BRANO SCELTO →
○ ○ ○

Pontificia Accademia Vita. «Ru486, le nuove linee guida confinano l'aborto nel privato»
Un giudizio critico sull’estensione di una tecnica che isola la donna. Il richiamo all’attuazione della parte inapplicata della 194, quella che invoca ogni possibile sforzo per prevenire gli aborti. L’appello per ritrovare un terreno condiviso nel sostegno alla vita nascente e concepita. Sono i punti salienti della «Nota a proposito dell’annuncio di nuove linee guida sull’aborto farmacologico in Italia» diffusa ieri dalla Pontificia Accademia per la Vita.

○ ○ ○

ESTRATTO DEI DATI →
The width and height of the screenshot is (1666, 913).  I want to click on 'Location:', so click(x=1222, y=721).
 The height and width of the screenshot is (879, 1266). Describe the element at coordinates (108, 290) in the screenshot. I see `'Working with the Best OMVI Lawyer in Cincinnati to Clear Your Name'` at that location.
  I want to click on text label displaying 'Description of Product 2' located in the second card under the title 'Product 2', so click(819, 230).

○ ○ ○

ESERCIZI →
a - Nel brano sulle linee guida per l'aborto farmacologico, quale ente ha diffuso la nota?
b - Prosegui il brano sulle linee guida per l'aborto farmacologico, riprendendo dopo la sua ultima frase.
Per svolgere gli esercizi non occorre consultare l'elenco.

SOLUZIONI →
a - La Pontificia Accademia per la Vita.

b -
Chi mette mano a nuove modalità per abortire deve farlo nel rispetto della legge vigente: proprio «il richiamo alla 194 e al pieno rispetto di quanto in essa previsto può aiutare a chiarire il senso e i possibili rischi di quanto è avvenuto». Oggi più che mai «è importante sottolineare ancora una volta come a restare ampiamente disattesa sia rimasta la parte della legge 194 intorno alla quale poteva e potrebbe ancora essere cercata e alimentata un'idea di civiltà condivisa. Parliamo dell'impegno a dare davvero alla donna (e alla coppia) tutto il sostegno possibile per prevenire l'aborto, superando quelle condizioni di disagio, anche economico, che possono rendere l'interruzione della gravidanza un evento più subìto che scelto». Anche «il declino di una efficace azione dei consultori familiari» contribuisce a «far gravare in modo sempre più pesante sulle spalle della (sola) donna l'onere di un gesto che lascia profonde tracce nella sua biografia».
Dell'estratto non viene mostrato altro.